完全出乎贾德意料的是,他确实开始看到好转的迹象。她变得更加关心他和女儿了。“我看到她的性格发生了突变。她不再暴饮了,”他事后回忆说,“她开始待我无微不至。我们结婚13年以来,她第一次早起给我做早餐。突然之间,她完全变成我期望的样子。”
但是他又补充道:“我应该知道,哪会有这么好的事情。这一点我以后会告诫其他警察。如果你的配偶对待你的行为突然发生了根本改变,不管是积极的还是消极的改变,你都应当马上保持警觉。”
原来,贾德的妻子早已决定要把他干掉,只不过是在争取时间以便能够做好安排。如果她的计划得逞,她就可以避免被迫离婚的打击和屈辱,把两个孩子留在自己身边,同时得到25万美元的人寿保险金。做一个哀伤但富有的遇害警官的遗孀要比做一个孤苦伶仃的离婚女子好得多。
贾德哪里知道,有两个男人已经跟踪他好几天了。他们每天早晨等在他家的公寓楼外面,然后尾随他沿着20号州际公路驶人亚特兰大。
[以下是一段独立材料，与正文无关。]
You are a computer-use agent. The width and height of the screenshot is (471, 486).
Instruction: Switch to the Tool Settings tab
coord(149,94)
他们一直在寻找时机,想趁他毫无防备时干净利落地干掉他,然后在没有目击者的情况下逃之天天。
但是,他们很快就意识到一个问题。贾德当了多年的警官,做警察学到的第一条规则对他来说已成为一种本能,即拿枪的手始终要空着。不管这两个刺客跟踪他到哪里,他的右手似乎总是准备着去掏枪。
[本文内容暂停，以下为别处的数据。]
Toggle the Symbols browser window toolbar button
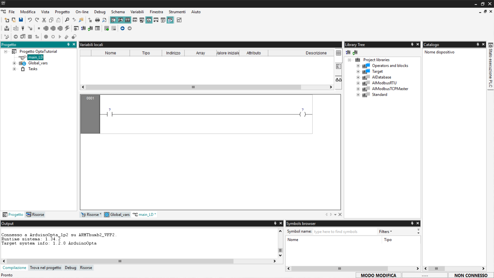Screen dimensions: 494x278 pos(170,20)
他们回去找到了雷太太,向她反映了这个问题。他们打算在公寓楼外面的停车场干掉他,但在解决他之前,贾德可能会至少先撂倒他们中的一个。她必须对他空着的右手想想办法。
为了不让这样一个细节问题妨碍她的计划,她弄来了一个旅行用的咖啡杯,建议贾德每天早上带着去上班。“13年以来,她从未给我和女儿做过一顿早餐,而现在竟然想起了要我带着那该死的咖啡杯。”
他拒绝了。这么多年来,他就是习惯不了开车时左手握着方向盘而右手端着咖啡杯。那还是在汽车里尚未普遍设有杯座的日子。如果当时普及了,这个故事就可能有一个截然不同的结局。
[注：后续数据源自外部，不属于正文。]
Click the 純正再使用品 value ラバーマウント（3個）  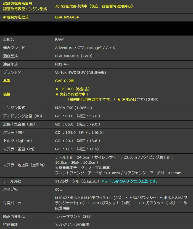(x=72, y=216)
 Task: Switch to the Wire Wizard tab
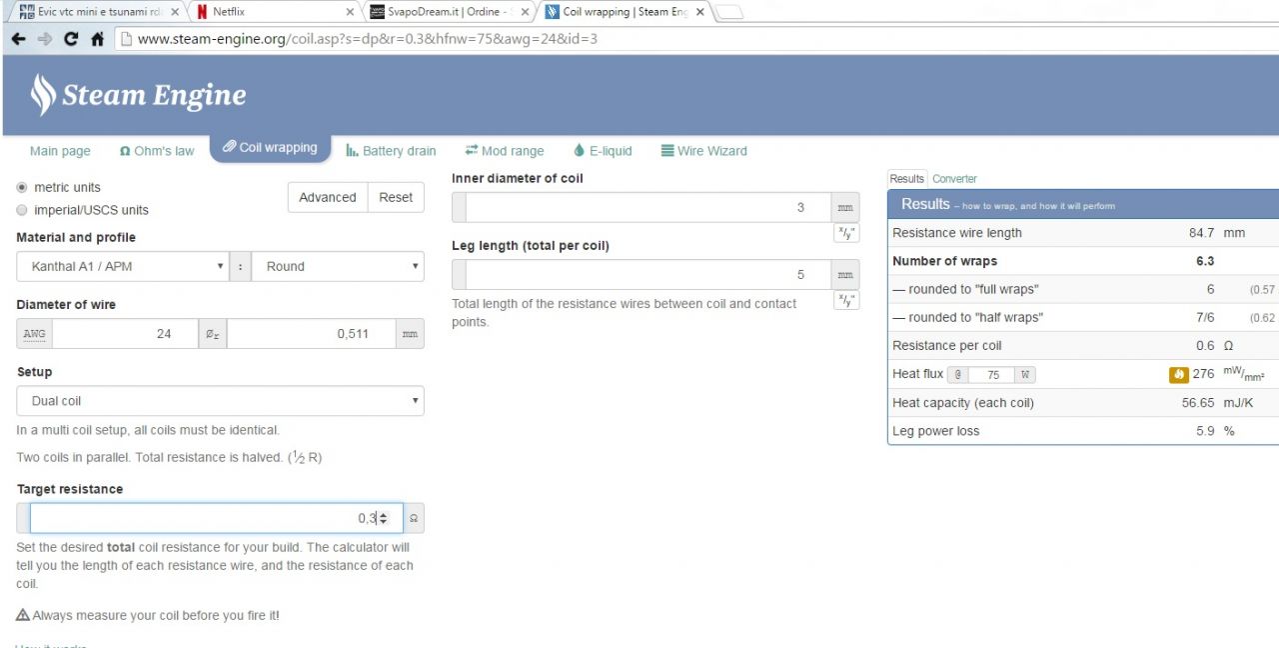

枪手们又回来找雷太太。“我们在停车场无法下手,”其中一个说,“我们不得不在你家里对付他。”
于是,他们便定在2月初下手。那天晚上,雷太太带着两个女儿外出了,只剩下贾德一人在家。刺客们来到公寓楼,穿过门厅,上楼来到一家住户的门口,按响了门铃。可是他们搞错了门牌号。开门的是一个白人,这两个家伙就问他,住在这里的那个黑人到哪里去了。他头脑简单地告诉他们说,他们认错了门,雷先生住在对面。
但这样一来,贾德的邻居已经看到了他们。如果当天晚上下手,等到警方询问他时,他肯定会记起曾有两个黑人找过贾德·雷。因此,他们只好离去。
后来,雷太太回到了家,以为事情已经搞定。她迟疑不决地环顾四周,然后悄悄地走进卧室,心中已经准备好要拨打911电话,说她丈夫遇刺了。
她进了卧室,看到贾德躺在床上。她依然蹑手蹑脚地绕着房间四处察看。他翻了个身,问道:“你究竟在干什么?”她吓得大叫一声,跑进了浴室。
但是在随后的日子里,她仍然表现出色,贾德还以为她真的改邪归正了。虽然事后回想起来,他觉得这样想实在是太天真了,但在他们的婚姻关系经历了那么多年的沟沟坎坎之后,他渴望相信,情况真的已有好转。
那是两个星期之后,也就是1981年2月21日,意想不到的事情发生了。贾德当时正在办理帕特里克·巴尔塔泽被杀一案。这很有可能成为亚童案调查工作的一大突破,因为从这位12岁男童的尸体上找到的毛发和纤维似乎与先前受害儿童身上的采样一致。
那天晚上,贾德的妻子给他做了一顿意大利式晚餐。他不知道,她在意式炸酱面里放了大量安眠药。按照计划,她饭后带上两个女儿去看望她姨妈了。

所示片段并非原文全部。